Faster Collection.map{} function by 44%

Hi,
default implementation of kotlin map function uses MutableCollection<>.add() method for building of result list. The add method has unnecessary overhead (checking of capacity size, update of size of list,…)

My idea is to use array as target and then convert that into list.
I tried two implementations - one iterator based and one index based and gained 5-15% performance. It is not game changer, but map is quite frequently used function, so it could have real-world impact.

What do you think about this implementation of map functions?

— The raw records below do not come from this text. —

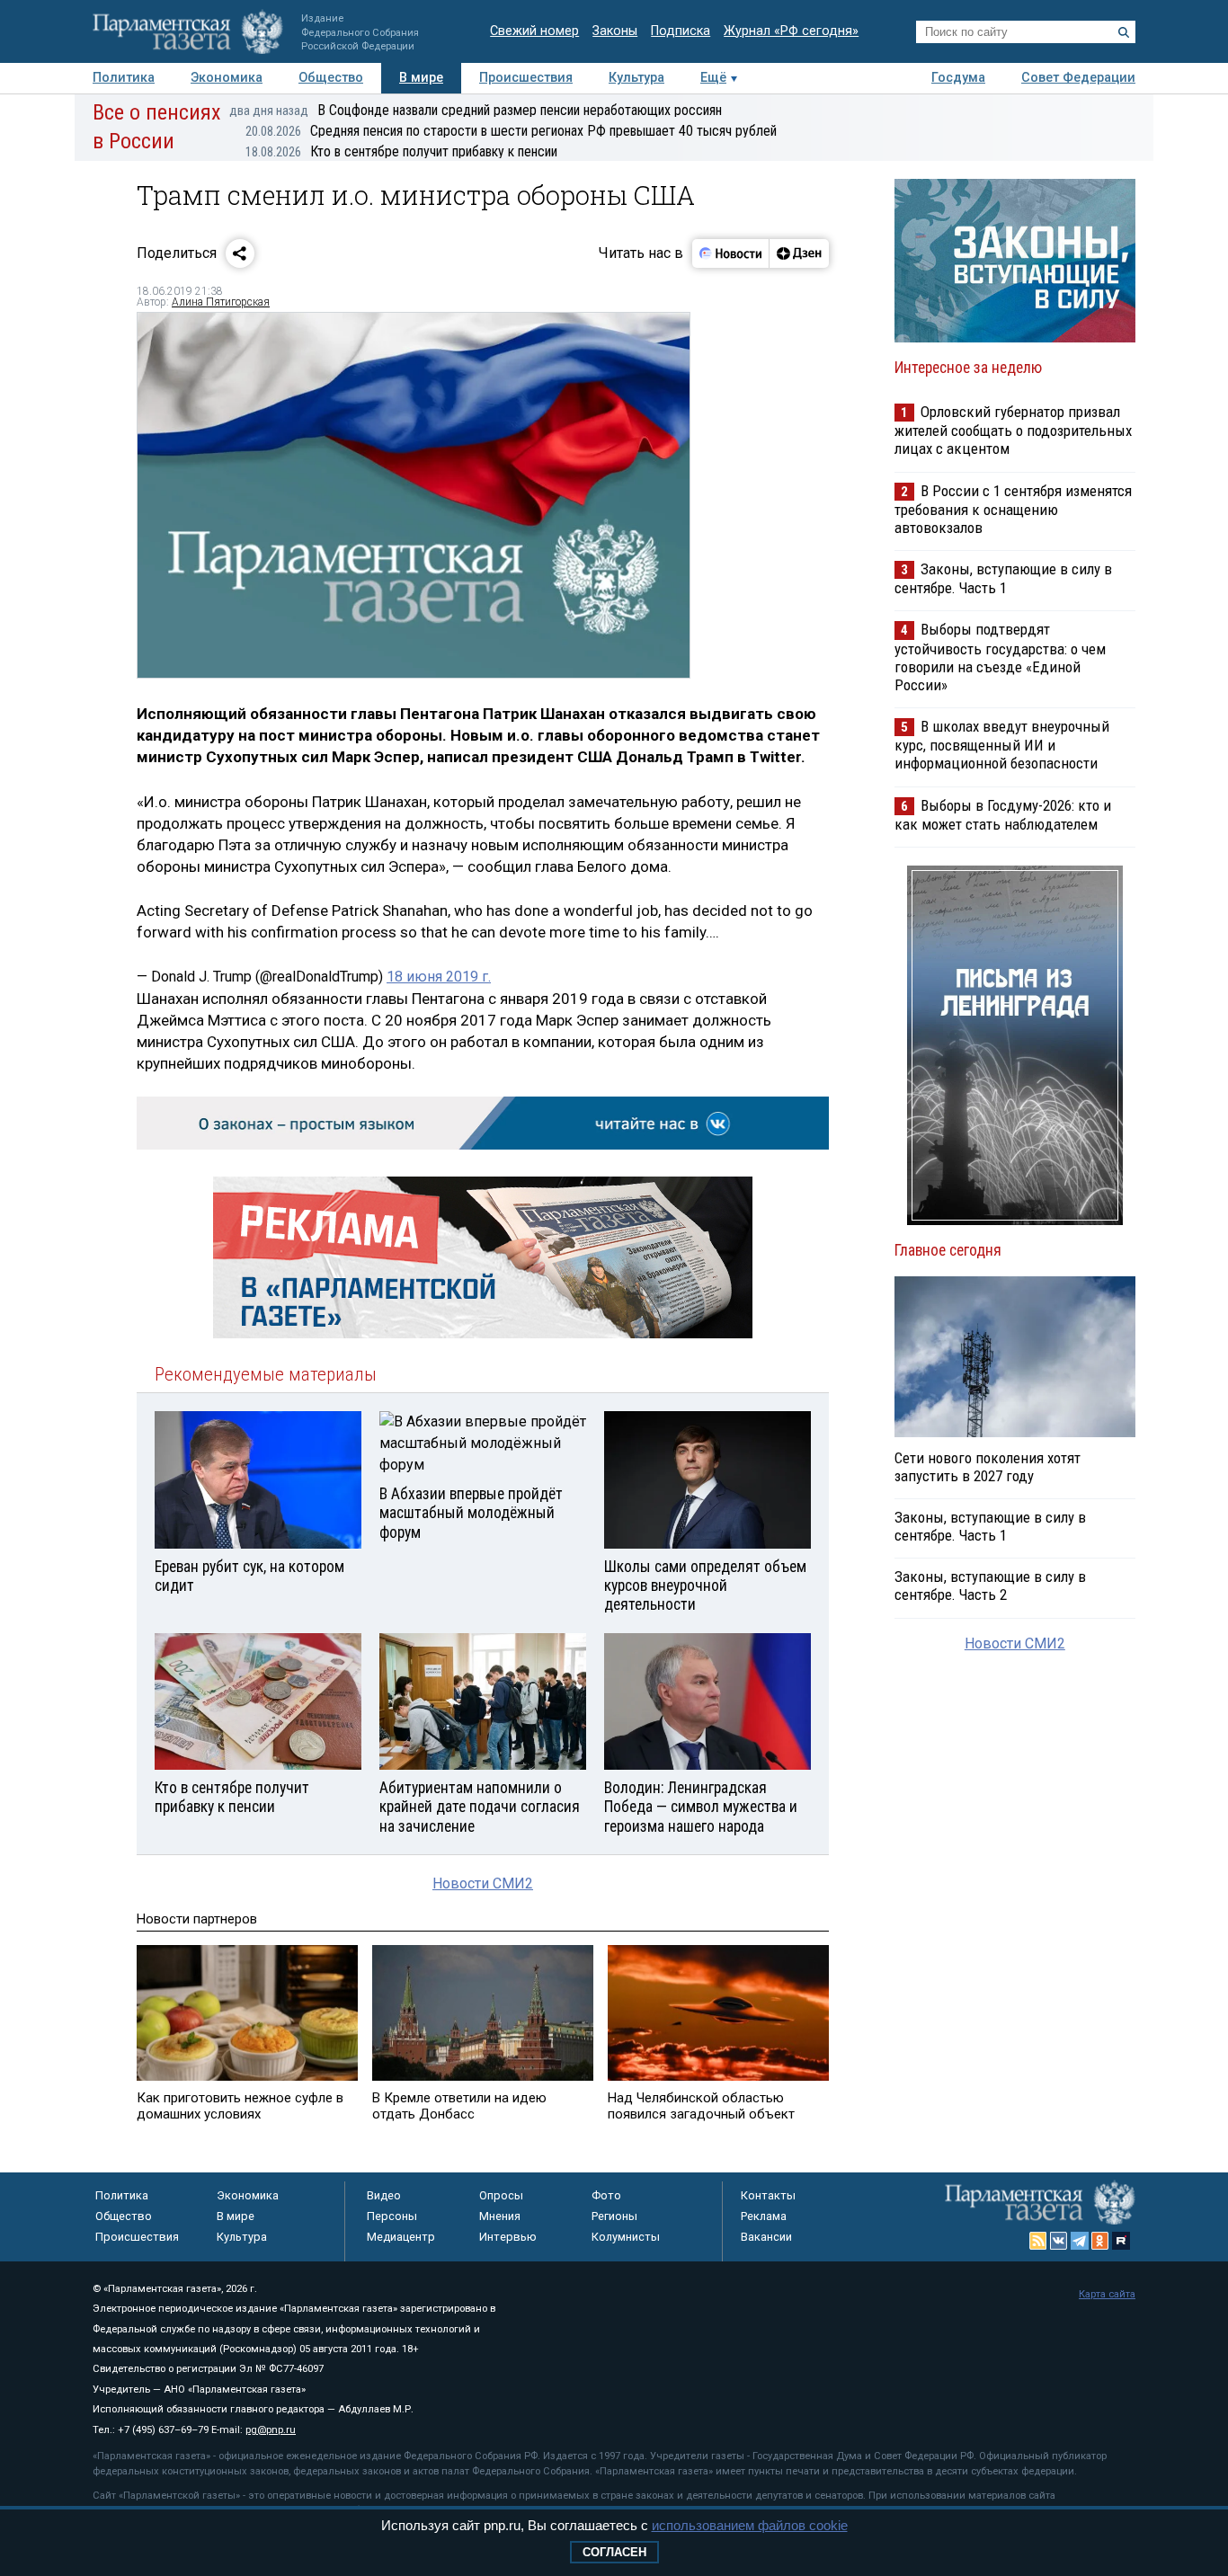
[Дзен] (799, 253)
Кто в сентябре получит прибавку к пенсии (401, 151)
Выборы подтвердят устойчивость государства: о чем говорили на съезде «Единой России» (1000, 656)
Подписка (680, 31)
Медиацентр (401, 2236)
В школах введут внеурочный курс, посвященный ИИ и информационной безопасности (1001, 744)
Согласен (614, 2552)
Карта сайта (1107, 2294)
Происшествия (526, 77)
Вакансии (766, 2236)
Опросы (501, 2195)
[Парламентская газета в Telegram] (1080, 2241)
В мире (421, 77)
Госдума (958, 77)
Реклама (764, 2216)
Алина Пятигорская (221, 302)
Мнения (500, 2216)
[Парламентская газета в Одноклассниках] (1100, 2241)
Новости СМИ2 (482, 1883)
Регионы (614, 2216)
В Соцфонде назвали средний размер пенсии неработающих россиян (475, 110)
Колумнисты (626, 2236)
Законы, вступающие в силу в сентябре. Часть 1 (1003, 578)
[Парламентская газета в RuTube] (1121, 2241)
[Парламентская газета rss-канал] (1038, 2241)
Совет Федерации (1078, 77)
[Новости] (731, 253)
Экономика (227, 77)
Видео (384, 2195)
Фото (606, 2195)
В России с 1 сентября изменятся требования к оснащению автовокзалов (1013, 509)
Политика (124, 77)
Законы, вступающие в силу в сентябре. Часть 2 (990, 1585)
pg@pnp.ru (270, 2430)
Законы (614, 31)
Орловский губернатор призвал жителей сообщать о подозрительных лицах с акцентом (1013, 430)
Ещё (713, 77)
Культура (636, 77)
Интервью (508, 2236)
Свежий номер (534, 31)
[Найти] (1123, 32)
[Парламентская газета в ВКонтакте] (1059, 2241)
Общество (330, 77)
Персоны (392, 2216)
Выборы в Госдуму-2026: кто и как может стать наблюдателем (1002, 814)
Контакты (768, 2195)
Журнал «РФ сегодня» (791, 31)
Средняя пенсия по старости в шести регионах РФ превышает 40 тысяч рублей (511, 130)
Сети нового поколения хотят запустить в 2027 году (987, 1467)
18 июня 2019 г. (439, 976)
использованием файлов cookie (750, 2525)
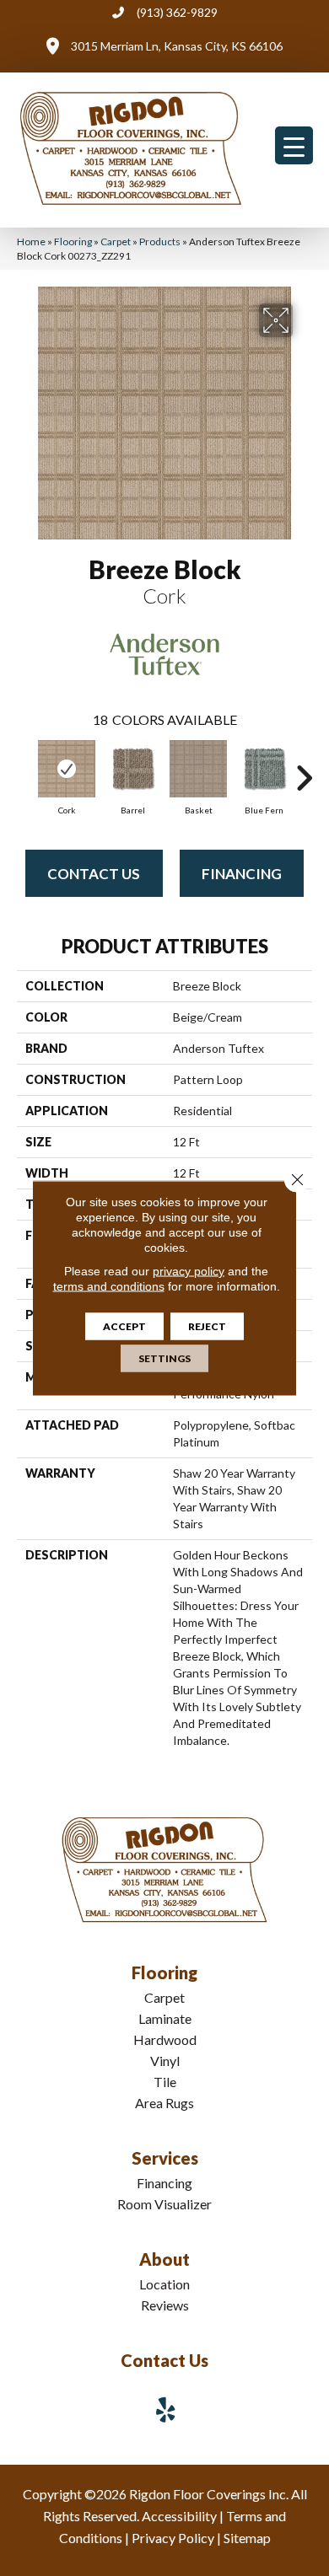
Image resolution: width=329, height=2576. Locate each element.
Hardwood (165, 2039)
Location (164, 2284)
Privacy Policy (173, 2538)
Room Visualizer (164, 2204)
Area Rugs (164, 2103)
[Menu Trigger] (294, 145)
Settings (164, 1358)
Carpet (115, 241)
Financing (242, 874)
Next (303, 769)
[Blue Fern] (264, 769)
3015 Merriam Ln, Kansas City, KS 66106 (177, 46)
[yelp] (166, 2409)
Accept (124, 1326)
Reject (207, 1326)
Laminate (164, 2018)
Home (31, 241)
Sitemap (247, 2538)
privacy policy (188, 1271)
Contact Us (93, 874)
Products (160, 241)
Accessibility (179, 2516)
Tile (165, 2082)
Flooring (73, 241)
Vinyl (165, 2061)
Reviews (165, 2305)
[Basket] (198, 769)
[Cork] (67, 769)
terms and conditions (108, 1286)
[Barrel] (132, 769)
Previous (25, 769)
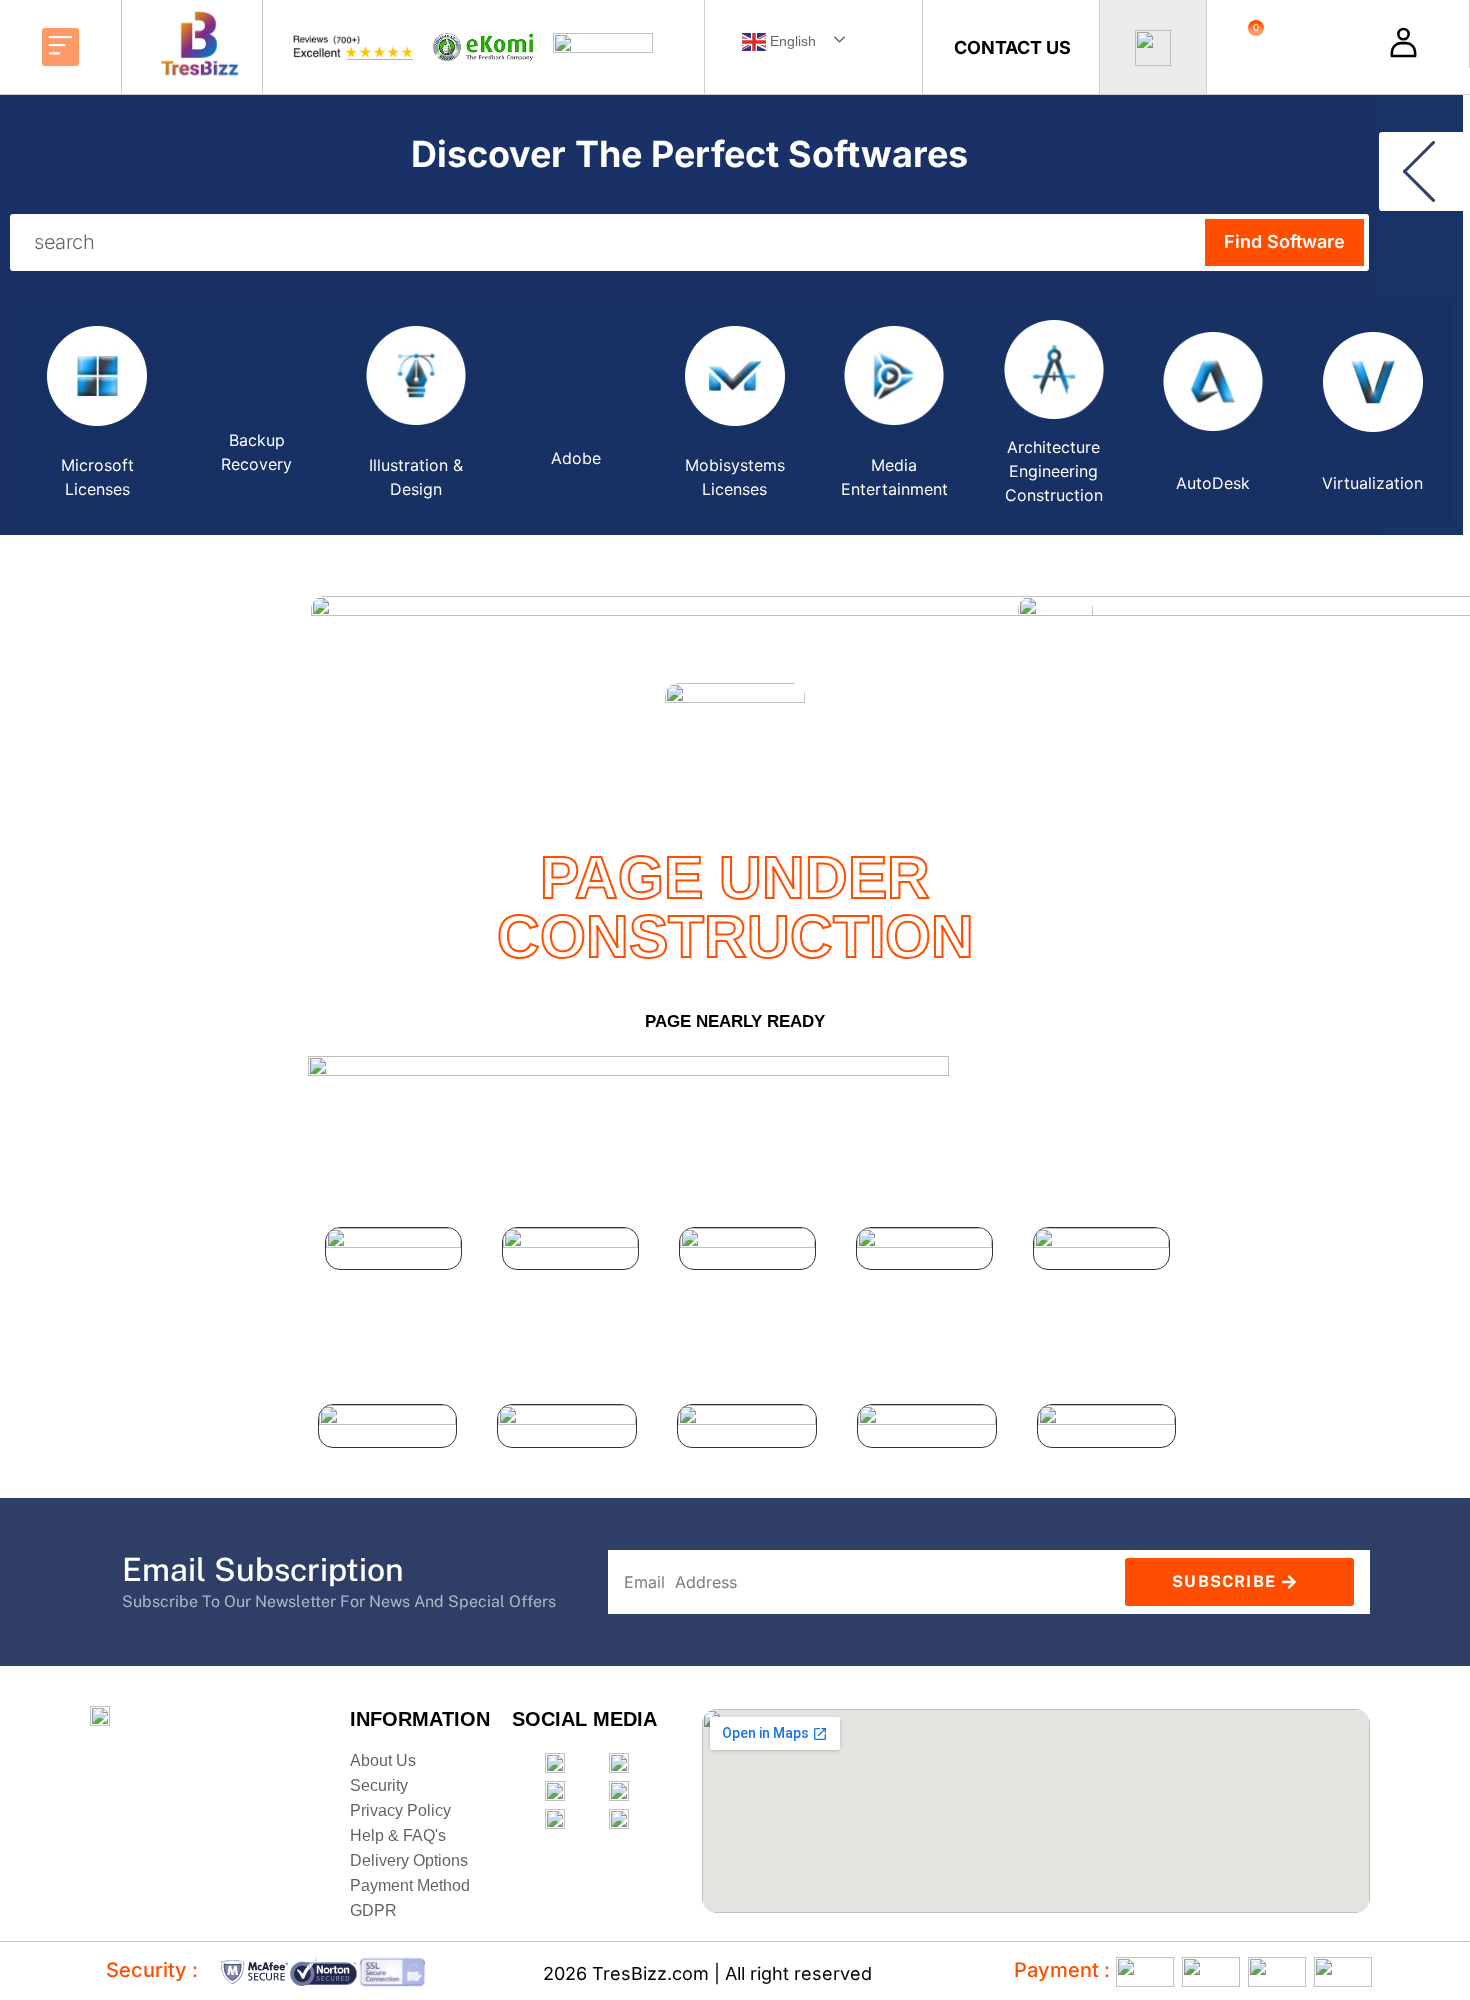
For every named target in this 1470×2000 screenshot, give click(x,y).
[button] (61, 47)
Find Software (1284, 241)
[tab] (96, 413)
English (791, 41)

Test code based on GitHub - Kotlin/kotlinx-benchmark: Kotlin multiplatform benchmarking toolkit

package test

import org.openjdk.jmh.annotations.*
import java.util.concurrent.TimeUnit

@State(Scope.Benchmark)
@Fork(1)
@Warmup(iterations = 10)
@Measurement(iterations = 10, time = 1, timeUnit = TimeUnit.SECONDS)
class TestBenchmark {
    private lateinit var data: List<String>

    @Setup
    fun setUp() {
        data = List(100) { it.toString() }
    }

    @Benchmark
    fun mapDefault() {
        data.map { it + it }
    }

    @Benchmark
    fun mapArray1() {
        data.mapArray1 { it + it }
    }

    @Benchmark
    fun mapArray2() {
        data.mapArray2 { it + it }
    }
}

inline fun <T, reified R> List<T>.mapArray1(transform: (T) -> R): List<R> {
    val result = arrayOfNulls<R?>(size)
    for (i in indices)
        result[i] = transform(this[i])
    return result.asList() as List<R>
}


inline fun <T, reified R> Collection<T>.mapArray2(transform: (T) -> R): List<R> {
    val iterator = iterator()
    return Array(size) { transform(iterator.next()) }.asList()
}

mapDefault: 1277464 ops/s - baseline
mapArray2: 1342551 ops/s + ~ 5% ops/s
mapArray1: 1480874 ops/s + ~ 15% ops/s

1 Like

This is interesting, I’ll look into it when I have some free time. Some comments for now:

  1. it + it may a pretty heavy operation compared to what we try to benchmark. My intuition says it should take much more than the mapping itself. I suggest using ints, not strings.
  2. You should either return the results of map or push it into the blackhole. Otherwise, JVM may entirely remove the map() and then you benchmark an empty function.
  3. Arrays also do size checks. If using lists, theoretically we do 2 such checks vs 1, but collections are most probably highly optimized in JVMs, so I wouldn’t assume what we see in the source code is what we run. It is good you looked for benchmarks.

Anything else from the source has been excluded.